Most of the pieces are monologues: in "Diary of a Voyeur," Sheehy plays a screenwriter struggling with writer's block while nursing an infatuation with a female neighbour he observes from his window; in "The Poem Writer," Scott is a crusty old veteran poet giving a reluctant lecture on his profession; in "Ol' Gator," Sheehy portrays an obnoxiously creepy weatherman whose big mouth costs him his job; in "What I Did Wrong," a woman (played capably if somewhat one-notedly by Kathleen Hamilton this night) muses on why her man left her; and in "Jaguar Jesus," Scott voices a free-ranging meditation inspired by a street musician.

The show also features Scott and Sheehy in a couple of two-handers: "The Final Interrogation of Ceaucescu's Dog" is a brilliant satire depicting a revolutionary (Sheehy) interrogating the dog (Scott) of the fallen dictator Ceaucescu, and the quirkily clever "A Bus for Mr.
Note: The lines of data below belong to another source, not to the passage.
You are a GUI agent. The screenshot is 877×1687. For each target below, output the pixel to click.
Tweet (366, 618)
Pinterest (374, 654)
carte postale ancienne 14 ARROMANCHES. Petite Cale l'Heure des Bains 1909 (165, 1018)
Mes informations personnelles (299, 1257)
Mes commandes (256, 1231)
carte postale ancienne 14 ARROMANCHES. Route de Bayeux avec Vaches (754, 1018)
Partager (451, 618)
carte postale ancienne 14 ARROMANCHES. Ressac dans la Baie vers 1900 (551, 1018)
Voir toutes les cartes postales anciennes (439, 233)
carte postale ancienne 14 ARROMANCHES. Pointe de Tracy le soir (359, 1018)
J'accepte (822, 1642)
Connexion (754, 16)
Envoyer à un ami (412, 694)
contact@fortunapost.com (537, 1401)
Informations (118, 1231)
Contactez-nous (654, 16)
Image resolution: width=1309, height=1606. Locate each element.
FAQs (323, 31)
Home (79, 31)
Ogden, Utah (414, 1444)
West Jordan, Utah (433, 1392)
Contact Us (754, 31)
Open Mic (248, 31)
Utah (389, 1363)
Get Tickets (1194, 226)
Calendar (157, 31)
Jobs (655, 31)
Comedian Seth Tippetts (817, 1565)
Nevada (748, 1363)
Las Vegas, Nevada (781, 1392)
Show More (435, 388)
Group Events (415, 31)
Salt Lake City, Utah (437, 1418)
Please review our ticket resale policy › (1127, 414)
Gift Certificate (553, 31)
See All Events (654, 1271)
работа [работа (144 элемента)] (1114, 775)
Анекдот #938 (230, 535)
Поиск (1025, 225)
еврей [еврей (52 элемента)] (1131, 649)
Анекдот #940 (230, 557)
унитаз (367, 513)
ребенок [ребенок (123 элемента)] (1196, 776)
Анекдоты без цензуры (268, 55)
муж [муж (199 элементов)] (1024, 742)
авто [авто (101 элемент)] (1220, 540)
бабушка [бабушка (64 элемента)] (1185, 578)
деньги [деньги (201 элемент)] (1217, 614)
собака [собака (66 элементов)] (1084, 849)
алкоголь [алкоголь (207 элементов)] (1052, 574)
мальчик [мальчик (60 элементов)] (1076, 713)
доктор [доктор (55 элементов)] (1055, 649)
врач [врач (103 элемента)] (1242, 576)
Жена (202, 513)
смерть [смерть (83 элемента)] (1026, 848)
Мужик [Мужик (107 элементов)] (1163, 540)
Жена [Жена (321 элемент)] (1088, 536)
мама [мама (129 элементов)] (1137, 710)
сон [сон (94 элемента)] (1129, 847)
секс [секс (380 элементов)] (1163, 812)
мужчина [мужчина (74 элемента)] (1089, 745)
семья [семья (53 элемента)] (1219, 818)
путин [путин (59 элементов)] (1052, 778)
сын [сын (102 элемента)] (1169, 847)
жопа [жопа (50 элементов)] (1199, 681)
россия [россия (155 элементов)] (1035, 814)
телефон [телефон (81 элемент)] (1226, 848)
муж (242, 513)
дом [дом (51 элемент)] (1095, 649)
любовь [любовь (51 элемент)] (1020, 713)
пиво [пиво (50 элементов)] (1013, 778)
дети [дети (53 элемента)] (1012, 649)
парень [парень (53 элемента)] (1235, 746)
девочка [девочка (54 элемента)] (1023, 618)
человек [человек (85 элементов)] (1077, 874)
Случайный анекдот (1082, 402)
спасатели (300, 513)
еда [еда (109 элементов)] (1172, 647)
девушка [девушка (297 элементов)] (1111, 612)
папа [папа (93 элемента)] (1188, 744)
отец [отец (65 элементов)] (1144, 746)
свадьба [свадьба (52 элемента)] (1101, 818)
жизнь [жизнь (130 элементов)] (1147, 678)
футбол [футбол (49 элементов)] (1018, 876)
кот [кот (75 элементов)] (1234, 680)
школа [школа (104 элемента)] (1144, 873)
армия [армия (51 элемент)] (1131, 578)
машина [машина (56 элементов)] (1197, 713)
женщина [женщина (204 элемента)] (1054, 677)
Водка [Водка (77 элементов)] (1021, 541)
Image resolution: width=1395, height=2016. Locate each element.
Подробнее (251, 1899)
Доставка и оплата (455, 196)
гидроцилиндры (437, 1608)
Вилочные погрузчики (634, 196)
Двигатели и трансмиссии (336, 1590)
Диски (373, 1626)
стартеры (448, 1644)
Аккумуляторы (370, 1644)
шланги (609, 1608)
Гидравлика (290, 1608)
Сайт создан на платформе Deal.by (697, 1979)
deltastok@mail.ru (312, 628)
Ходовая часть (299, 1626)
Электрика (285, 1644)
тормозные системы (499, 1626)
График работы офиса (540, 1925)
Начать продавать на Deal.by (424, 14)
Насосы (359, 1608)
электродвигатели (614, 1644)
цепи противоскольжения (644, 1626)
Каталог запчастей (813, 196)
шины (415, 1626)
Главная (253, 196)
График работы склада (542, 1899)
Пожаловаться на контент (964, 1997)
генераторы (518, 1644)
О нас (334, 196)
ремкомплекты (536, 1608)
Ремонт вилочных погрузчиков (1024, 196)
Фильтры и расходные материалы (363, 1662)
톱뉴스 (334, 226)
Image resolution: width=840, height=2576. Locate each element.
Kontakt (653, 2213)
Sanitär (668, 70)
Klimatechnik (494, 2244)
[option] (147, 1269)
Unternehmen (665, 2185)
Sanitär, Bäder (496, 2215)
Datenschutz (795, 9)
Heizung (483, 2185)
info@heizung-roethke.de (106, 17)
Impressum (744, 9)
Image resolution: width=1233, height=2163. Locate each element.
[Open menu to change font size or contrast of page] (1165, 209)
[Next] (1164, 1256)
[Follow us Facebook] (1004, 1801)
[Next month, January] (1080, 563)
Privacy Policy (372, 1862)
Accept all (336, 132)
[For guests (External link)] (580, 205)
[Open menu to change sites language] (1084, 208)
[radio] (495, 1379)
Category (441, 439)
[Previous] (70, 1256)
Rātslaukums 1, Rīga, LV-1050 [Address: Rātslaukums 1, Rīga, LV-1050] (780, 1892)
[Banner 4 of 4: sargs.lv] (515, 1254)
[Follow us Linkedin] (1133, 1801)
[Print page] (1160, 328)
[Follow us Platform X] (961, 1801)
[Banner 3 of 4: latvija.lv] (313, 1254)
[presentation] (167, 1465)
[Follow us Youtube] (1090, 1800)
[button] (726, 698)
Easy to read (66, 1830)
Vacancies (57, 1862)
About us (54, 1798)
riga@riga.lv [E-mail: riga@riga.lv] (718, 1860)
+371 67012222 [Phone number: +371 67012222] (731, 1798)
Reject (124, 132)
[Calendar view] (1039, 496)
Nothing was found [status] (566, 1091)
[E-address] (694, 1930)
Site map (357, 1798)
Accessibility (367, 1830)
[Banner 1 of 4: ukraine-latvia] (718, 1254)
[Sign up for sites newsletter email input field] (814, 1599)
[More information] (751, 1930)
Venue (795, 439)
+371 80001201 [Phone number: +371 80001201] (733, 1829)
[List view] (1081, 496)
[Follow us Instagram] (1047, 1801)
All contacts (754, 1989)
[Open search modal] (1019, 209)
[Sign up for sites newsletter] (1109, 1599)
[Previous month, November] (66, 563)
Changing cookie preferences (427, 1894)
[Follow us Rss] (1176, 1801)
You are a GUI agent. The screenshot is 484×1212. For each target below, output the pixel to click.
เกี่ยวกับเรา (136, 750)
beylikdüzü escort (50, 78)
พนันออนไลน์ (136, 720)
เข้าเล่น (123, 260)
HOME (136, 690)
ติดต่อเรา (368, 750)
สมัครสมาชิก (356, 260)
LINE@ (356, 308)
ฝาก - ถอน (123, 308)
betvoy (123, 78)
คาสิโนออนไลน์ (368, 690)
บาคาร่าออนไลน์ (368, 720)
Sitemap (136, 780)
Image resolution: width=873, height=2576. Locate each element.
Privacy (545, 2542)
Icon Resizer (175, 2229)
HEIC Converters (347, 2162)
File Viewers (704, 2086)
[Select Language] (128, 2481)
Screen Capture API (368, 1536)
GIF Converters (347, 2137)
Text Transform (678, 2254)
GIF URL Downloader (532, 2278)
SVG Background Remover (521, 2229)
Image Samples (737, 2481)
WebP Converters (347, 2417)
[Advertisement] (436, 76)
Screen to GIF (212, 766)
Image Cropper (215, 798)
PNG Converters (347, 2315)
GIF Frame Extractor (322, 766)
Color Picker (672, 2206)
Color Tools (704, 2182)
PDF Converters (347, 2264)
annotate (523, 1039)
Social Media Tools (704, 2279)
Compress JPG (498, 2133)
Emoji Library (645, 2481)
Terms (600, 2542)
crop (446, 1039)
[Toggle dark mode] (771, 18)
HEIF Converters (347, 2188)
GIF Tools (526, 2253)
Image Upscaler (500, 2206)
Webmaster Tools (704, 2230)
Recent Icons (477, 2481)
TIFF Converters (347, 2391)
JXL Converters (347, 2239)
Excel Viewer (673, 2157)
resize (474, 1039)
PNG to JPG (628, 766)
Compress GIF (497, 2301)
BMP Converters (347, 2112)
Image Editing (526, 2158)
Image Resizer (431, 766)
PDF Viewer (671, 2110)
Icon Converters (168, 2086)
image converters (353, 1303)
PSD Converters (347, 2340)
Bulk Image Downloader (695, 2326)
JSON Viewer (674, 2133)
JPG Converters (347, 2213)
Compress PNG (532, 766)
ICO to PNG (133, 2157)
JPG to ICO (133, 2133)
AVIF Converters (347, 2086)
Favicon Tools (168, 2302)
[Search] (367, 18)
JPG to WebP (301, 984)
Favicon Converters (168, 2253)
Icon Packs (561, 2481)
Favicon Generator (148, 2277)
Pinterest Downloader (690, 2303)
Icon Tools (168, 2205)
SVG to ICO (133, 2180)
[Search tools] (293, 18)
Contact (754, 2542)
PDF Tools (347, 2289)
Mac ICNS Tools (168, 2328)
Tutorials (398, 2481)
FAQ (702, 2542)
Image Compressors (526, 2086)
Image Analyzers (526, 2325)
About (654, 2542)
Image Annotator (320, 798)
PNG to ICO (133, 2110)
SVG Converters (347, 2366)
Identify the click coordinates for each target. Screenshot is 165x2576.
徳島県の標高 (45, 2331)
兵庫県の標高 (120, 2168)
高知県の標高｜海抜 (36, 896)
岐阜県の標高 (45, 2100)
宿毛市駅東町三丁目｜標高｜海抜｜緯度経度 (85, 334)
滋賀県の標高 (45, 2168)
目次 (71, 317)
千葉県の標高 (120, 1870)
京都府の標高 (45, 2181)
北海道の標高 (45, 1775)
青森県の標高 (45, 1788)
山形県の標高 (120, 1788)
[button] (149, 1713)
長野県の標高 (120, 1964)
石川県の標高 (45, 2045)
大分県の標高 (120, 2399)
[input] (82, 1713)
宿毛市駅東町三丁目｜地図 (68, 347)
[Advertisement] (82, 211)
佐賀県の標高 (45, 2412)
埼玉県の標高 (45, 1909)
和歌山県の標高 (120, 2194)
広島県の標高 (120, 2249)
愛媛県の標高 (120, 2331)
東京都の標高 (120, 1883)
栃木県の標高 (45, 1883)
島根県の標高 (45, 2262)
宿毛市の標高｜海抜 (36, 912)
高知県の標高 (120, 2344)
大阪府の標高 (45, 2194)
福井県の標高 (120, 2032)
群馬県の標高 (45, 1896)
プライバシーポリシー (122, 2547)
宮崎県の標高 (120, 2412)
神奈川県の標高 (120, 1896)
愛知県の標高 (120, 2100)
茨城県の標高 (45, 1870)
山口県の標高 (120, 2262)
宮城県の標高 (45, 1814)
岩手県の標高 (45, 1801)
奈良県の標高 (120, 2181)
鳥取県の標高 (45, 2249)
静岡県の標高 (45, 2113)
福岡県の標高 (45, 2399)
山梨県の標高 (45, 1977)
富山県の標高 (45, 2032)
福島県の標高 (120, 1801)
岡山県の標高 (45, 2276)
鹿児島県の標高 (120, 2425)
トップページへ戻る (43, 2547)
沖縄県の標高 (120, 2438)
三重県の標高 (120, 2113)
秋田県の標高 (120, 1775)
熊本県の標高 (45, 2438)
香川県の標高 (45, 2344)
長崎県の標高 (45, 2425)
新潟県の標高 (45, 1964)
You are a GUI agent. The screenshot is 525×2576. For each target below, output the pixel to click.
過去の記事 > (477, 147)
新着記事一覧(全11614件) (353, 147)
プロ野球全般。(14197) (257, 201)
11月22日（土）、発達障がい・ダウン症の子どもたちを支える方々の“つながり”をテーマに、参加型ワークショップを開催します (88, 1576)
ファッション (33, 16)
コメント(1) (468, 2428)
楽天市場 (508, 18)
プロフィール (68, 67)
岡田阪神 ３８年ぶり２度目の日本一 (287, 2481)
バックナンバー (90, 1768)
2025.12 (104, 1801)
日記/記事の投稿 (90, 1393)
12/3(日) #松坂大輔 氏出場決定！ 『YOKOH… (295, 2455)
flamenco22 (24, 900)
Morton" (making its world premiere) casts Sheehy as a rookie cop who gets some life lessons from a surprisingly chatty corpse (Scott).

Leight's darkly witty scripts are full of thought-provoking insights into human nature (the writer seems to have a particular knack for concocting self-deluded characters); but above all else, these plays are hysterically funny. All of the above is aided immeasurably by the talents of Scott and Sheehy, whose comedic sensibilities, measured subtlety, finely honed timing and expansive range make Leight's characters both human and hilarious.

The sets are extremely simple (assorted furnishings and dressing) but effective, and the production makes practical use of the awkward Arts Guild space by framing the various plays in and around the hall's existing pillars. There are minor glitches here and there (Scott calls for a line once and Sheehy has trouble staying in his light a time or two), but overall, this is a very professional, very polished show, and a rare opportunity for Islanders to see some first-rate New York City theatre right here in Charlottetown. Don't miss it.